Meanwhile, Stanford University continued to churn out capable electrical engineering graduates only to see the best of them leave the region after completing their studies to work for one of the big East Coast companies like GE, Westinghouse, Raytheon, RCA, and AT&T.  One professor at the school desired to change that.  The son of a Stanford professor himself, Frederick Terman earned a bachelor’s degree in chemical engineering and a masters in electrical engineering from the university before heading east to study with Vannevar Bush at MIT.  After Terman received his PhD in electrical engineering in 1924, he was offered a job at the Institute and would have most likely remained on the East Coast like so many electrical engineers before him if he had not suffered a string of serious illnesses while visiting his family back in California that led him to take a part time teaching position at Stanford instead.  Over the next thirty years, he rose from professor to electrical engineering department head to dean of the School of Engineering and finally to University Provost and vice president all while significantly improving the reputation of the school so as to attract top students that he worked to keep on the West Coast.
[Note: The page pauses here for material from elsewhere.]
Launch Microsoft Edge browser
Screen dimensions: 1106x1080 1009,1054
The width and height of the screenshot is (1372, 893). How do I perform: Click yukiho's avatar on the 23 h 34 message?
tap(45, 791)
Even after GE and RCA took over the bulk of the US wireless industry, the Bay Area continued to house a small vacuum tube manufacturing industry spearheaded primarily by two firms, Eitel-McCullough and Litton Engineering.  Terman decided to harness this industry to transform Stanford into a center for vacuum tube research and therefore enticed Litton Engineering founder Charles Litton to join the electrical engineering faculty in 1936.  Litton, who specialized in manufacturing equipment used to shape the glass found in vacuum tubes, helped establish a vacuum tube laboratory on campus that attracted significant attention from East Coast companies and also provided a grant that helped Terman bring two of his favorite students back to California, Bill Hewlett and Dave Packard.

Without Terman’s intervention, Hewlett and Packard would have almost certainly departed the West Coast like countless electrical engineers before them, as Packard, who graduated Stanford in 1935, immediately took a job with GE, while Hewlett, who graduated a year earlier, matriculated to MIT to pursue a master’s degree in electrical engineering.  Armed with a $1,000 grant from Litton, however, Terman lured Hewlett back to Stanford after he completed his master’s in 1936 for a project to build a new type of oscillator.  Soon after, he brought Packard back on a leave of absence from GE to assist in the project, which led the two friends to explore going into business together.  On January 1, 1939, the duo established an electronic test equipment business called the Hewlett-Packard Company (HP) in the garage of a duplex they were renting.  Today, this event is considered the symbolic birth of Silicon Valley.

In the late 1930s, Stanford’s increasing expertise with vacuum tubes resulted in the development of a device called the klystron in 1937 by brothers Russell and Sigurd Varian, the first high-power vacuum tube that could amplify signals in the microwave range and therefore proved crucial to the emerging technology of radar.  During World War II, the Varian Brothers, Charles Litton, and Fred Terman consequently all ended up at various East Coast laboratories that were working with the new technology.  At the war’s conclusion, Litton and the Varian Brothers returned to California and each established a microwave tube manufacturing company, Litton Industries (1946) and Varian Associates (1948), transforming Northern California into a leading hub for the technology. 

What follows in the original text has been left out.